Any luck with the wireless sniffer?

david_s5 · February 6, 2014, 2:21am

Understood. It is the compound issues and recovery I am looking at. The code I have does nothing to detect the connect failures and reset anything. It is left this way to not mask any underlying issues…I have fixed 8 issues that caused the code to hard fault or hang. After it is stable, I can add the recovery and it will take less the 60 seconds to recover.

May I please have a copy of your decoder?

david_s5 · February 6, 2014, 2:33am

No. The code is not faulting or the core would be stuck in a red blink pattern of ...---... N Blinks ...---... repeat.

Where N is one of the panic codes below:

From the logs you uploaded I see one issue that still need to be resolved.
That is socket management so the SparkProtocol does not read from the users socket as a result of the inactivity timer closing the sockets asynchronous to the user/spark code opening them.

I have something I will try in the AM that my resolve this as well.

AndyW · February 6, 2014, 2:39am

Sure - how to get the decoder to you ? This forum software only attaches pretty pictures. It's a bit long to cut and paste here.

The decoder reads the data files created by the logic app, when it is configured to decode the SPI bus into hex. You dump that to a file, and feed it to my spectacularly ugly python hack that decodes the packets I care about to hunt down CFOD

The output looks like this:

$ tail -12 spi10.log
-25.016520 40078 send data fd 0, flags 0, length 18: 00 10 9a b3 c9 55 89 13 7a 17 2a f0 d1 85 36 51 29 a3
-25.016081 40079 send status fd 0, length 18
-22.857388 40942 free buffers event 0:1
-10.007862 46079 send data fd 0, flags 0, length 18: 00 10 9e 25 18 1a 4d 64 75 63 ca 23 a3 c5 64 df e4 39
-10.007428 46080 send status fd 0, length 18
-8.149413 46823 free buffers event 0:1
+0.100034 50082 ipconfig command
+0.100367 50083 ipconfig status: 192.168.121.179 255.255.255.0 192.168.121.1 192.168.121.1 192.168.121.1 00:12:55:55:55:55 Home1
+0.100917 50084 close command fd 0
+3.703081 50085 close status 0
+3.703224 50086 socket command domain 2, type 1, protocol 6
+3.703610 50087 socket status 0
$

That shows the last two packet writes (2 byte header, indicating 16 byte payload following) - these packets never make it out over the radio.
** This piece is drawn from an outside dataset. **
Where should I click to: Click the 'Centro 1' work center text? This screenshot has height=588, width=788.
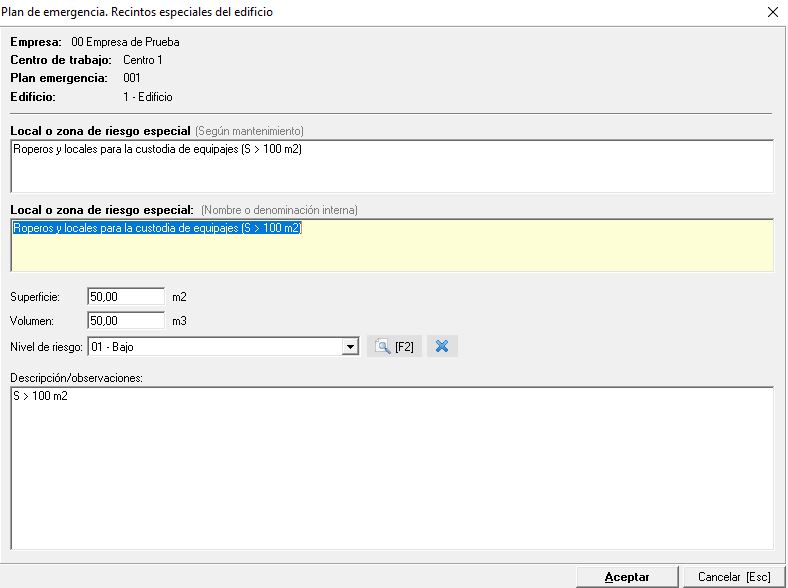click(143, 60)
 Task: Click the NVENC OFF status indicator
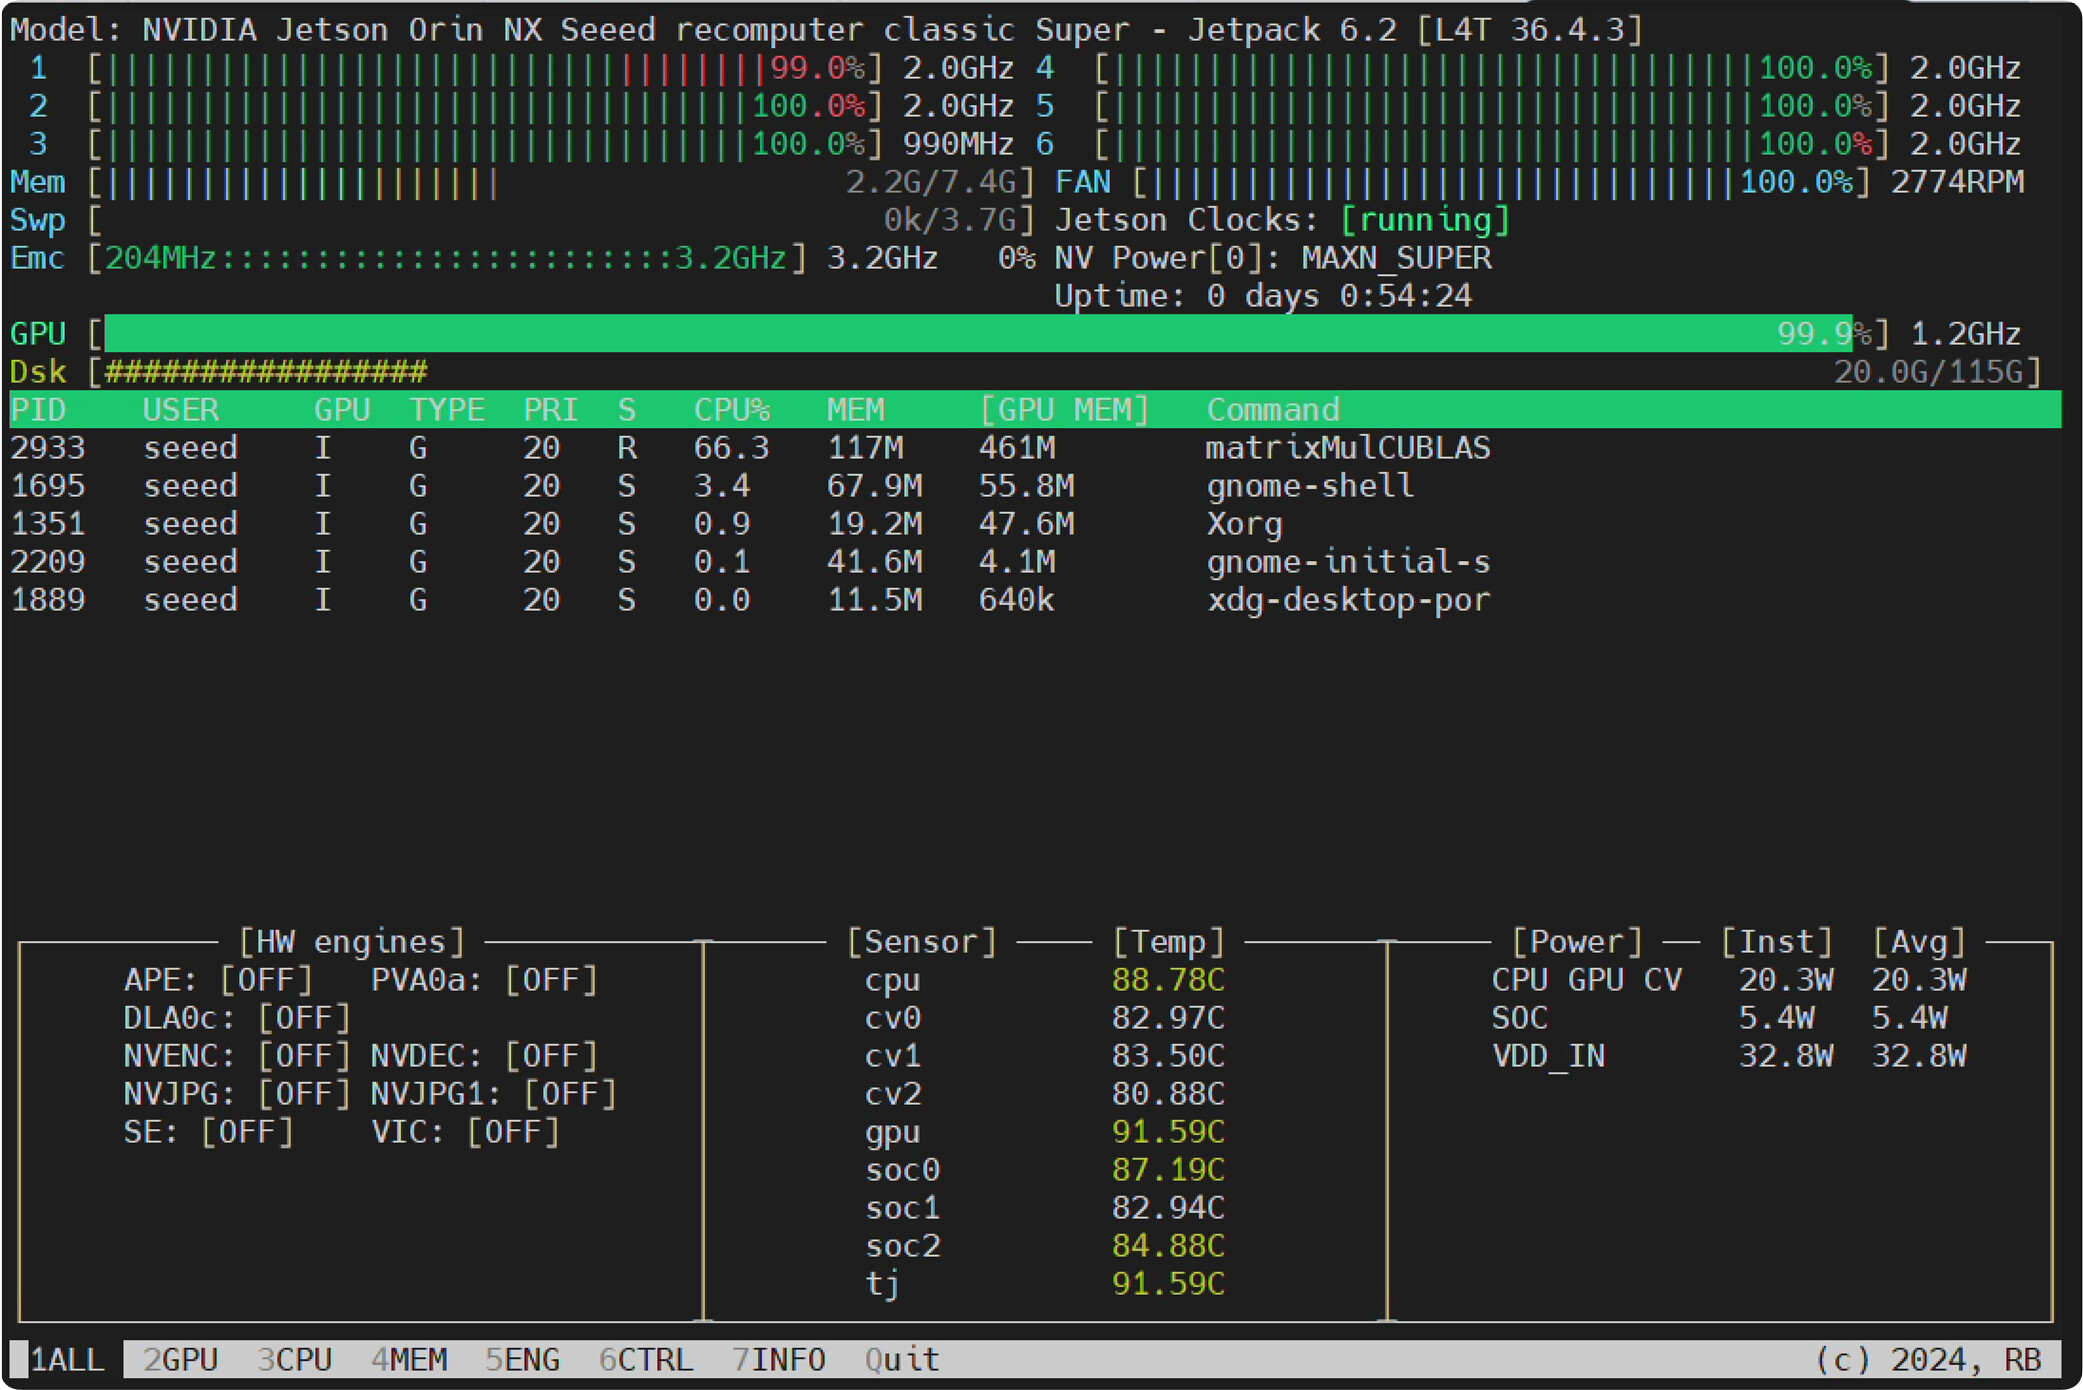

Then the main core firmware gives up, and starts it's error handling - ipconfig(), close(), select() - but the CC3000 is borked at that point. SPI interface functions in zombie mode, but the radio side of the house is dead as a doornail. Packet traces show the cloud keeping on retrying until it quits in disgust.

And I want to be clear, I'm not knocking your work; just saying that I don't think quashing those bugs will stop CFOD.

david_s5 · February 6, 2014, 3:20am

No worries…I did not take it as knocking. I will pm you with my contact info and you can drop in skype or email it to me.

AndyW · February 6, 2014, 4:06am

On it’s way.

[filler here to make the forum happy.]

david_s5 · February 6, 2014, 4:07am

Thank you!

[filler here to make the forum happy.]

RWB · February 6, 2014, 8:05am

Just adding my experience with the “Flash of Death”

I’m using my Cellphone as my WiFi Hotspot and have been for years now.

The Spark Core stays connected just fine to it.

So I’m pushing data to Xivley and thats working just fine.

I start downloading movie torrents and stream a video on Youtube pulling about 1.5MB per second on hotspot data stream. Verizon kills the data connection due the high badwidth killing all connection to the internet. The torrent data transfer rate drops to 0. The WiFi signal is fine and all connected devices stay connected, there is just no data to and from the net.

Because of this the Spark Core starts to Flash Blue because the cloud is not accessible anymore. I reset the hot spot on my cell phone and every reconnects to the phone and data is flowing again. But the Spark Core never tries to reconnect to the WiFi Network, its remains flashing Blue and no further attempts are made to try to reconnect to my phones WiFi Hot Spot.

The only solution for my application is to program the Spark Core to power off and then on every 5 to 10 mins to guarantee it reconnects to the network like it does successfully after every reset. But if the Blue Flashing freezes up the code then there is no way a reset would actually run because that part of the code would never execute due to the Spark Core Freezing up.

Looking forward to the fix!

I wonder if Adafruit has this same issue with any of their CC3000 breakouts? If not then maybe this is a issue they already solved or could help out with??? They have sold a shit ton of them so I figure they should have had some of the same issues if they are using the same chip.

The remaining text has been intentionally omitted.